Segment Start: Passage
Truth be told, every chance I got I visualized being pregnant, (The Secret suggests you visualize what you want in your mind so that you can experience the positive emotional resonance of that goal achieved), and I prayed for the opportunity. Just as The Secret instructs, I closed my eyes, seeing my big pregnant belly in my mind’s eye and cupping my hands into the shape I imagined they would hold as I rubbed my possible future pregnancy. I prayed over every meal. My mantra was “I am open to being pregnant and I am doing everything that I can to make sure that happens.” I also prayed each night before I went to bed, right before I fell asleep with my nurturing hand on my belly.

For five years.

And although I was a yoga teacher for a decade and made a living by encouraging students that it’s never about the destination, but rather about the journey, that went right out the door in this case. I definitely have a destination in mind; however, I still haven’t reached that destination, despite the seemingly endless positive energy and self-care I have invested in getting there.
Segment End: Passage
Segment Start: Data to examine
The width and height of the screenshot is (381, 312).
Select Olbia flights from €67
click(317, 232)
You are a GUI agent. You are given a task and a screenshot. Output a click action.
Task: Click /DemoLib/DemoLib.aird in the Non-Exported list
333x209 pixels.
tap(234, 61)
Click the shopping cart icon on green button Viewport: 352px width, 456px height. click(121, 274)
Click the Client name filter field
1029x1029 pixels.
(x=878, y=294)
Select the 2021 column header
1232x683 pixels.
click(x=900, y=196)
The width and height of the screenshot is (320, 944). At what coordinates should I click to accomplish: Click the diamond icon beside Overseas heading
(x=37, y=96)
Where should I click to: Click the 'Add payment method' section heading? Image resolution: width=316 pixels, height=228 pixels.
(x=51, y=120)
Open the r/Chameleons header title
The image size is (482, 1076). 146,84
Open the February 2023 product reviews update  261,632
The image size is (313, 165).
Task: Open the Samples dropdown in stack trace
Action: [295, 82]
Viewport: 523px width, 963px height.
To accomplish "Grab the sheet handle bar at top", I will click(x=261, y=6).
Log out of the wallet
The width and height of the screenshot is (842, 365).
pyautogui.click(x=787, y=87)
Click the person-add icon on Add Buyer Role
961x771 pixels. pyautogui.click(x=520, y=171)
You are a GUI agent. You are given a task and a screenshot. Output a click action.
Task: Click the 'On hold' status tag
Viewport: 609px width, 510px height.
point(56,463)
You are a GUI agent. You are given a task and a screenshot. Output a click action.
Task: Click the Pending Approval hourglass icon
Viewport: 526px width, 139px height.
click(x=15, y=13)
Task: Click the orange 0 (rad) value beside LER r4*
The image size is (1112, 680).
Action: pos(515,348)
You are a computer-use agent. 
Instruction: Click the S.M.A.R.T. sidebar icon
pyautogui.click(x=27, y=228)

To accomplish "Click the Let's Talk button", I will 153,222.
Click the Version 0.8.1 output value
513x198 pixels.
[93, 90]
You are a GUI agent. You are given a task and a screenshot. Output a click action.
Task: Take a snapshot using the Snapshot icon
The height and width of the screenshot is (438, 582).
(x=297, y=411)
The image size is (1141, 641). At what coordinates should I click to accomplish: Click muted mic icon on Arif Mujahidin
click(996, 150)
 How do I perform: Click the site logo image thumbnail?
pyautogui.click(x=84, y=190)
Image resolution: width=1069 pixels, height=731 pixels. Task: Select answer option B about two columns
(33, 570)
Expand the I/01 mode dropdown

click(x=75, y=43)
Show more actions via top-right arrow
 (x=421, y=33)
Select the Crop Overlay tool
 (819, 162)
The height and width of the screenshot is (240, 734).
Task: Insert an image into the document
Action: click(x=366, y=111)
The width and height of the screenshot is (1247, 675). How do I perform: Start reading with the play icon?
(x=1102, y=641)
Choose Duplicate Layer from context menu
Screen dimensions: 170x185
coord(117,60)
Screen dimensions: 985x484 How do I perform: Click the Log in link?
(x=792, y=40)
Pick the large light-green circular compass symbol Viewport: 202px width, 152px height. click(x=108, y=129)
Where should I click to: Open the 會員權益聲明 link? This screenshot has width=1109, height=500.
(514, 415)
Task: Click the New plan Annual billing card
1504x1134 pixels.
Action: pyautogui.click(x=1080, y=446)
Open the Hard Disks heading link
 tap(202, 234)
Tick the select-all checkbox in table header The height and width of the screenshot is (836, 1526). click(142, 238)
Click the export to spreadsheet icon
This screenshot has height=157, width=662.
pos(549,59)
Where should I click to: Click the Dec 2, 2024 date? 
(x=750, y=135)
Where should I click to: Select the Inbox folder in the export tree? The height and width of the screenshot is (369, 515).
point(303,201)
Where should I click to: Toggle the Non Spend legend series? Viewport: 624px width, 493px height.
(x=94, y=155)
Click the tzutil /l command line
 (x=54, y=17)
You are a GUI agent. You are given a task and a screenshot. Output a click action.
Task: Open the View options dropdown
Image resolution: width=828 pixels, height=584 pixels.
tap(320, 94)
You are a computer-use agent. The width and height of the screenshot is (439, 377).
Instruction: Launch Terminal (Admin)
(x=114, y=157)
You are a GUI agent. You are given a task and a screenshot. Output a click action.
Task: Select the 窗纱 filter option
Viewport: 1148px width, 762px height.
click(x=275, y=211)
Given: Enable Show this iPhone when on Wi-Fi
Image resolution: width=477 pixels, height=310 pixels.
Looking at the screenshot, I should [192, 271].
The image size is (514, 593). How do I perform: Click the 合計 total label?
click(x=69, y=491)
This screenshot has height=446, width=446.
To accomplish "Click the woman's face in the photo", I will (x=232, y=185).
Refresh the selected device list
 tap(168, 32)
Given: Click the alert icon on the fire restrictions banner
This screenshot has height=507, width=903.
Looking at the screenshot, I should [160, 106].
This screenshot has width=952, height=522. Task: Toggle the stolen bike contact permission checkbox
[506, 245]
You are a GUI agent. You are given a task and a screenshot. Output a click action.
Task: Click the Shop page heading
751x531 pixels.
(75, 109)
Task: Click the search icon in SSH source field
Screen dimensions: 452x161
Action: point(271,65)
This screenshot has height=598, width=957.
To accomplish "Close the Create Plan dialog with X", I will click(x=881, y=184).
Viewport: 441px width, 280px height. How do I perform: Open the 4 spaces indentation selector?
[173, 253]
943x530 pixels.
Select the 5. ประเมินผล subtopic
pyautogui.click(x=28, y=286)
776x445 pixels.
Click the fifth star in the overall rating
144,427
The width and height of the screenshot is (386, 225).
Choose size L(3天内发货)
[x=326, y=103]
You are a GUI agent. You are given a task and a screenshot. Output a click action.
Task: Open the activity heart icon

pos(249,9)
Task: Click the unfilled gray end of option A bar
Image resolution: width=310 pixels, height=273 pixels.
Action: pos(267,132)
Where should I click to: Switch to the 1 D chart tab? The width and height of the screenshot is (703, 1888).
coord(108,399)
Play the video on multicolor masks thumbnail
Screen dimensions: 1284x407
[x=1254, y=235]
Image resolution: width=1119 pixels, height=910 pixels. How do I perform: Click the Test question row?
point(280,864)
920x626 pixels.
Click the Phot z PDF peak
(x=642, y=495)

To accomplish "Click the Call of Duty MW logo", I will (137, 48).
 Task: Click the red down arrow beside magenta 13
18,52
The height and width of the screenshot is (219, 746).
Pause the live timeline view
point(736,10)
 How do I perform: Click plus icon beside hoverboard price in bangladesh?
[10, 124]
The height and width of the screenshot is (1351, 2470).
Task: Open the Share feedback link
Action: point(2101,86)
Segment End: Data to examine
__Tasks and exercises__:
1: List every physical body part named in the passage.
2: Rewrite the passage from "For five years." to "in getting there.", changing "destination" to "goal" at every occurrence.

__Answers to the exercise__:
1: eyes, belly, hands

2:
For five years.

And although I was a yoga teacher for a decade and made a living by encouraging students that it’s never about the goal, but rather about the journey, that went right out the door in this case. I definitely have a goal in mind; however, I still haven’t reached that goal, despite the seemingly endless positive energy and self-care I have invested in getting there.